The difference, is that I wanted to walk away for years and years, and when I finally made the ultimate decision to do so, I was so glad that I did. I have never in my life been more at peace. In terms of the situation in Israel, I may not consider myself religious anymore. That does not change the fact that I still very much consider myself a Jew. Born a Jew, Die a Jew. Period. And, my feelings regarding Israel have not changed. They are what they were 20 years ago, and 20 years before that. I love my children. They are the love and light of my life. However, should they come to me and state that they too have decided to not be religious, I would not love them any less, nor would I discourage them. Their choices are theirs and theirs alone. Never would I do to them what I see being done to other children all across the world. A child is a gift, and should be treated like one.

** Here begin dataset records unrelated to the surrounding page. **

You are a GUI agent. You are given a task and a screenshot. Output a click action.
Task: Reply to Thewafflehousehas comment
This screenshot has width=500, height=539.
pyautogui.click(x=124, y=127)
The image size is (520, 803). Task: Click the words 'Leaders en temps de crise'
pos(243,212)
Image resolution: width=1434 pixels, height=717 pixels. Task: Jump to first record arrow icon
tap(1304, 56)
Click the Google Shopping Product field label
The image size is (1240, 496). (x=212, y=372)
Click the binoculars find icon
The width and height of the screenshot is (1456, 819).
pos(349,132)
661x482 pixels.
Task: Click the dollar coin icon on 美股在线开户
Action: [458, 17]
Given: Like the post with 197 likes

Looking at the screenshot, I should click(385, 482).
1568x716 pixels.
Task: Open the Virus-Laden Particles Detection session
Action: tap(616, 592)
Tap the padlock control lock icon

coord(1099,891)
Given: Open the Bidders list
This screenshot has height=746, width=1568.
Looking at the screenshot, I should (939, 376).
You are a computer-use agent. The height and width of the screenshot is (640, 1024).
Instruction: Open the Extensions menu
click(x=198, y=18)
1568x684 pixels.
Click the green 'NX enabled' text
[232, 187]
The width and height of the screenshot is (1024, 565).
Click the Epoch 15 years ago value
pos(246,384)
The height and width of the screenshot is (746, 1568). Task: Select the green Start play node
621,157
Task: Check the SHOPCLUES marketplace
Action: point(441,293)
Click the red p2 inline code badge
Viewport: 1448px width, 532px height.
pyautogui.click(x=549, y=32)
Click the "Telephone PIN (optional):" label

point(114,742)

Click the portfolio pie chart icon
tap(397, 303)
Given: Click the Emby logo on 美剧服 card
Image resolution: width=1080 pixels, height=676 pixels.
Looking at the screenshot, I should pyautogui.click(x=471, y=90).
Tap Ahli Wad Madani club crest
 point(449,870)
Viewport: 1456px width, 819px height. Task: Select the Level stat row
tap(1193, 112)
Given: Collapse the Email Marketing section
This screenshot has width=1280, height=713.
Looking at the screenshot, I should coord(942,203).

@iced: I am pretty sure that one cannot equate being irreligious with being an alcoholic or a drug addict. I know, unfortunately, quite a number of “frum, black hat, yeshivish” individuals who are alcoholics, abusive, pedophiles, and drug addicts. And yet, they are welcomed into the loving arms of the frum community because they act and dress the part. I have only three words for that. Wrong, Wrong, Wrong.